Origine http://etudesafricaines.revues.org/document85.html

Christian Geffray est mort brutalement le 9 mars dernier. Anthropologue, directeur de recherche à l'IRD (rattaché à l'UR « Construction identitaire et mondialisation »), membre du Centre d'études africaines, il rayonnait bien au-delà de sa discipline et de ses attaches institutionnelles. Depuis 1987, date de la soutenance de sa thèse sous la direction de Georges Balandier à l'EHESS, il forgeait pas à pas une oeuvre forte et singulière, scandée par cinq ouvrages dont le tout dernier, Trésors, paru le jour de sa disparition.

Chez Christian Geffray, il y avait un grand contraste entre la chaleur intime de l'amitié et de son sens de la conversation (l'homme ?) et le caractère en revanche économe, voire réservé de l'écriture et du texte (l'oeuvre ?).
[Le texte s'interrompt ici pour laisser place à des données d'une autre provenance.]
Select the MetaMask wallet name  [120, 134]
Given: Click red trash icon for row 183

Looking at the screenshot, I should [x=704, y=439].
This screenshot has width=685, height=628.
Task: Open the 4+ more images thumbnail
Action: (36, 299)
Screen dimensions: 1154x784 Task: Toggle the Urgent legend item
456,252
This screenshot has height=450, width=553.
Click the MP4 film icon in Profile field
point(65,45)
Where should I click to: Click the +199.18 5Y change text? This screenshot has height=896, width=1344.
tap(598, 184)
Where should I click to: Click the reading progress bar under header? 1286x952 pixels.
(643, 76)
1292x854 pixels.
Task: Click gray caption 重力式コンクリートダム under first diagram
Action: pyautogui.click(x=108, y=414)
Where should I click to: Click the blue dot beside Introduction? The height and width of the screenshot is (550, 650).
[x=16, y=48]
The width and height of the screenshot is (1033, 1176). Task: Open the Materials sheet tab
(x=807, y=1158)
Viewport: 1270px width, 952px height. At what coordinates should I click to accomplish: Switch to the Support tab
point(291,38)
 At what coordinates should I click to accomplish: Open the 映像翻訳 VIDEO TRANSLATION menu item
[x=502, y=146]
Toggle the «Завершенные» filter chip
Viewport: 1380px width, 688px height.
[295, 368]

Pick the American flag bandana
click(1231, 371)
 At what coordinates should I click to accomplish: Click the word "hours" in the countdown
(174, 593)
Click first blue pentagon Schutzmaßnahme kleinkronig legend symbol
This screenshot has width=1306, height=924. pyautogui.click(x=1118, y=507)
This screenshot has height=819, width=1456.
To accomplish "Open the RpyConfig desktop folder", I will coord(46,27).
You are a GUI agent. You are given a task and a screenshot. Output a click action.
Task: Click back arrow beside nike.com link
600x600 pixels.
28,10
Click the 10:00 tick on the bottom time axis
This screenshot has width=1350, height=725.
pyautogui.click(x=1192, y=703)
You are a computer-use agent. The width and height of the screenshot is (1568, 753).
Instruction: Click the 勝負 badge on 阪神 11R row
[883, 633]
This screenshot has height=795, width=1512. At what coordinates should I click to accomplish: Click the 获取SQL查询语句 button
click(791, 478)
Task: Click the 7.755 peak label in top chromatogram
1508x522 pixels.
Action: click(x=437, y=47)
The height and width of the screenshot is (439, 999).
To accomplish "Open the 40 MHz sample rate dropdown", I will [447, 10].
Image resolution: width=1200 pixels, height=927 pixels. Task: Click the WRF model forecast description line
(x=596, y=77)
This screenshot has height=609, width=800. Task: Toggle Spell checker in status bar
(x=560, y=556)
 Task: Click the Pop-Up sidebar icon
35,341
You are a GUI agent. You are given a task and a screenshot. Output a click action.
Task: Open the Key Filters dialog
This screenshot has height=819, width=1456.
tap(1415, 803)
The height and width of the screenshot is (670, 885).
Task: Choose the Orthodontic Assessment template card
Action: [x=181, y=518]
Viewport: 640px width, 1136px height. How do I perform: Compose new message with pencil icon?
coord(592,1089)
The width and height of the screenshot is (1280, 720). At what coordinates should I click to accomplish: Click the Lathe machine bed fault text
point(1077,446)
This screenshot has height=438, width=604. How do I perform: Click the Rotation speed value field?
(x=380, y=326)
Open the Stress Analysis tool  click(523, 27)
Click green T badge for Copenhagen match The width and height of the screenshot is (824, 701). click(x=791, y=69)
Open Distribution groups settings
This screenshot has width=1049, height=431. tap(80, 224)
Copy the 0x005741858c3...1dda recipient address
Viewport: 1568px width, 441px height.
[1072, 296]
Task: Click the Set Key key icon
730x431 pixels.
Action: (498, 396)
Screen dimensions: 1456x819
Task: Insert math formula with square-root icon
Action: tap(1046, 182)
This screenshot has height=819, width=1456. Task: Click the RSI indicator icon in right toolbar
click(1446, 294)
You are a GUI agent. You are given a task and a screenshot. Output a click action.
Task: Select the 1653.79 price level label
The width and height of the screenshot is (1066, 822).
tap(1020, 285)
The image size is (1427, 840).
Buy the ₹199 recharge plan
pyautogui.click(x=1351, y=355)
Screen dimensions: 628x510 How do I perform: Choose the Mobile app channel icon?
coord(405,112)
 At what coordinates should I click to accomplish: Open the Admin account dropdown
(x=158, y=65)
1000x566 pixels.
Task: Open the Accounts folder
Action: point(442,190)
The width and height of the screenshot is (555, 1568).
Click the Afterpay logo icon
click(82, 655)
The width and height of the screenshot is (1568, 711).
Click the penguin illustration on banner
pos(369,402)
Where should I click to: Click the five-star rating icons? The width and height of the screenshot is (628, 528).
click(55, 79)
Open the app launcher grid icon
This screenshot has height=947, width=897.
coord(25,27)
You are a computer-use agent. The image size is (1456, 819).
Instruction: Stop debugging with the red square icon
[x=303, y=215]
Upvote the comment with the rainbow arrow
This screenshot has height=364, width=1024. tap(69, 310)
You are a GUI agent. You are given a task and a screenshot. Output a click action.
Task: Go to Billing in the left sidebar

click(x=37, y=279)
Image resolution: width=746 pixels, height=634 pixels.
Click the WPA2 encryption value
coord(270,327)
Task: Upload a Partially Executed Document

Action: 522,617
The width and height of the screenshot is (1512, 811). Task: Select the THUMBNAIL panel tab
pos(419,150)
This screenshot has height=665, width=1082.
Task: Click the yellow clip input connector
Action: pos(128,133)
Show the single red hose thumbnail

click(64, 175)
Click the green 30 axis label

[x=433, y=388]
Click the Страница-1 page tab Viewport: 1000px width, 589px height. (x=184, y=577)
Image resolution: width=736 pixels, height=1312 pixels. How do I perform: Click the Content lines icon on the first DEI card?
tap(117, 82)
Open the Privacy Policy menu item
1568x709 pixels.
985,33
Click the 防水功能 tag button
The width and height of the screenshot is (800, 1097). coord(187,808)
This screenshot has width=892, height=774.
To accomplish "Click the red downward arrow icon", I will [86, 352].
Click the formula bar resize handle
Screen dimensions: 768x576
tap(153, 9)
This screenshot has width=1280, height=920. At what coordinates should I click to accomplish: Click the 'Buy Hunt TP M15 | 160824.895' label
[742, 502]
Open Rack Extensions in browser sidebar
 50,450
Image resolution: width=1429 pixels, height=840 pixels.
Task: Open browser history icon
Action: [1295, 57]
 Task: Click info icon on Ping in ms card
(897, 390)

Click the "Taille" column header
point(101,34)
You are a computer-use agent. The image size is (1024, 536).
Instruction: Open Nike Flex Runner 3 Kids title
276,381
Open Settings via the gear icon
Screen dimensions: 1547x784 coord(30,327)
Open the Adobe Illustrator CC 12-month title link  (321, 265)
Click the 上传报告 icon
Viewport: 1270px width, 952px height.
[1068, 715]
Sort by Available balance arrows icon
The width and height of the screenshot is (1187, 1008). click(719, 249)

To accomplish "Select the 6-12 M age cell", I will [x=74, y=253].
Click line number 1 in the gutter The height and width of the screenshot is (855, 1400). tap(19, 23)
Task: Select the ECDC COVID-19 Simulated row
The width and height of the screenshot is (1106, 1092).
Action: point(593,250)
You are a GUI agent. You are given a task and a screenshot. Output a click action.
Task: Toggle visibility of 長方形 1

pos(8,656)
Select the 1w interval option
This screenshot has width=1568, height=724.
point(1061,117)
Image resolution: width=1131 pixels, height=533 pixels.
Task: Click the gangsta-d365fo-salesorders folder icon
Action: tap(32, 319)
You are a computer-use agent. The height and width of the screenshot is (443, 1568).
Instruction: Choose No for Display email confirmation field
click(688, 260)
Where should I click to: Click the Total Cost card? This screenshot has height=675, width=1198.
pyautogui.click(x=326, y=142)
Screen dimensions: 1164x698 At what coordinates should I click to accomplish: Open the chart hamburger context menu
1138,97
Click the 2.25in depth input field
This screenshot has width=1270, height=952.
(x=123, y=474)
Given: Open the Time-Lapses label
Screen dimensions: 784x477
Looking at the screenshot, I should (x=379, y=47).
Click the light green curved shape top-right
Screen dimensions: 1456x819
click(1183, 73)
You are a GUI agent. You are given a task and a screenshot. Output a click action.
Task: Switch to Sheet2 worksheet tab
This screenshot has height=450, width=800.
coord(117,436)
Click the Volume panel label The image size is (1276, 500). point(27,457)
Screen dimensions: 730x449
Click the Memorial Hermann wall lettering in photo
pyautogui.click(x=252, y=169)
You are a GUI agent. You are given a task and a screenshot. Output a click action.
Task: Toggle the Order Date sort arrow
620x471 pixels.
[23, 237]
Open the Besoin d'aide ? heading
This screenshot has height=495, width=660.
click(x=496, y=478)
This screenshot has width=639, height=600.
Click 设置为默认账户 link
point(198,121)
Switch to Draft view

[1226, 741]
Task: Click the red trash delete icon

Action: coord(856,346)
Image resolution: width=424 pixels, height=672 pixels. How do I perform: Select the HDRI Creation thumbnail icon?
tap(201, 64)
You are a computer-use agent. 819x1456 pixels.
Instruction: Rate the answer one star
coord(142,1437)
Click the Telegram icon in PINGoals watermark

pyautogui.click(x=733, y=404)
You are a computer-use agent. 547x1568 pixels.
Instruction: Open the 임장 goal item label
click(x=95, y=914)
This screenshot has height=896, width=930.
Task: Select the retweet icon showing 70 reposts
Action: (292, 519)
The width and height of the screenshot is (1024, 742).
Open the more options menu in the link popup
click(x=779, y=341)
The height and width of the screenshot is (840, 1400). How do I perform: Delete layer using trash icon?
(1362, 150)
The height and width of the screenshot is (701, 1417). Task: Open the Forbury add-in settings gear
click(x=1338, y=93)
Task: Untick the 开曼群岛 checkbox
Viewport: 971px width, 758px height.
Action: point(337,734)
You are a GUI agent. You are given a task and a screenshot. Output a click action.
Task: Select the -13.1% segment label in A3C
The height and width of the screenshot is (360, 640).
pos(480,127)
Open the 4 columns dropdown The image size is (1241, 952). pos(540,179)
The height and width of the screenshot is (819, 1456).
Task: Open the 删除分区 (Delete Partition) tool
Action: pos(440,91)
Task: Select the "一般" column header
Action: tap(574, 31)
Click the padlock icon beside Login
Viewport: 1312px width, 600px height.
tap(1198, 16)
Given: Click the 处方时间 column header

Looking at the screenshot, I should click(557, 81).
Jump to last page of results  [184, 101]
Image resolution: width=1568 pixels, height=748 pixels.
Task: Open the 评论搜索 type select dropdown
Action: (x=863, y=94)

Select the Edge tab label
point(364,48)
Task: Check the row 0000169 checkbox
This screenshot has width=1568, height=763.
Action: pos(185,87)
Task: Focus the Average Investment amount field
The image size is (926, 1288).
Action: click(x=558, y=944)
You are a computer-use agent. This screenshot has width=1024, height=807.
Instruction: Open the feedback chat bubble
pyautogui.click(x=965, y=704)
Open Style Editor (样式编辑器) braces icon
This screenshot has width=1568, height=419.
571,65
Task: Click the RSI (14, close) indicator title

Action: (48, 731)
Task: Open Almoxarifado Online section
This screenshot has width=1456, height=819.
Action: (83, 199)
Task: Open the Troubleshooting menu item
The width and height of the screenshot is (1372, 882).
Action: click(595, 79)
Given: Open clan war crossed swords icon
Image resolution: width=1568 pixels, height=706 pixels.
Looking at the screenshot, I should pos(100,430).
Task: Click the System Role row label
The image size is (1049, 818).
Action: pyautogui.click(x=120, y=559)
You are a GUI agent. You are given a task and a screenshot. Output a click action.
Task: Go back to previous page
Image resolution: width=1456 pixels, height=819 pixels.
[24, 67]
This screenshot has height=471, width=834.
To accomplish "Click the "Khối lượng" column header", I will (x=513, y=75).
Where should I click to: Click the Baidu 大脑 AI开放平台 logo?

Ce contraste pouvait se lire non seulement au travers des relations professionnelles que Christian eut avec tous ceux qu'il fréquentait mais plus fondamentalement dans la manière d'être du chercheur, du savant, c'est-à-dire dans sa pratique de l'enquête de terrain comme dans celle du maniement et de la production des idées. S'il y eut un chercheur pour qui l'expression de chercheur de terrain a un sens c'était bien Christian Geffray. Les terrains extrêmes qu'il a fréquentés l'étaient tout d'abord bien entendu au sens physique du terme, par la violence mortelle des phénomènes observés, par la nature hostile des milieux géographiques parcourus, par le soutien incertain des institutions locales à son égard. Les mots peuvent paraître un peu forts mais il s'agissait ici de terrains, pour les cas du Mozambique et du Brésil, travaillés sans filet. Pourtant, Christian n'était pas le premier à affronter ce qu'un numéro tout récent d'Ethnologie française nomme des terrains minés 1, et qu'il avait nommés lui-même, à l'occasion d'un séminaire au Centre d'études africaines, des « terrains à risque ». Mais ce danger physique était doublé sans prétention aucune par l'admission d'un autre danger, dans un autre sens bien plus ambitieux, en l'occurrence d'un danger conceptuel. Le choix des terrains n'était en aucune manière innocent. Pour deux raisons : parce qu'ils plongeaient dans la symbolique fondatrice des sociétés humaines et que la justification de ce projet n'était jamais mentionnée, encore moins montée en épingle. Ce choix dangereux allait de soi et pour lui il n'y avait aucune raison de s'en vanter.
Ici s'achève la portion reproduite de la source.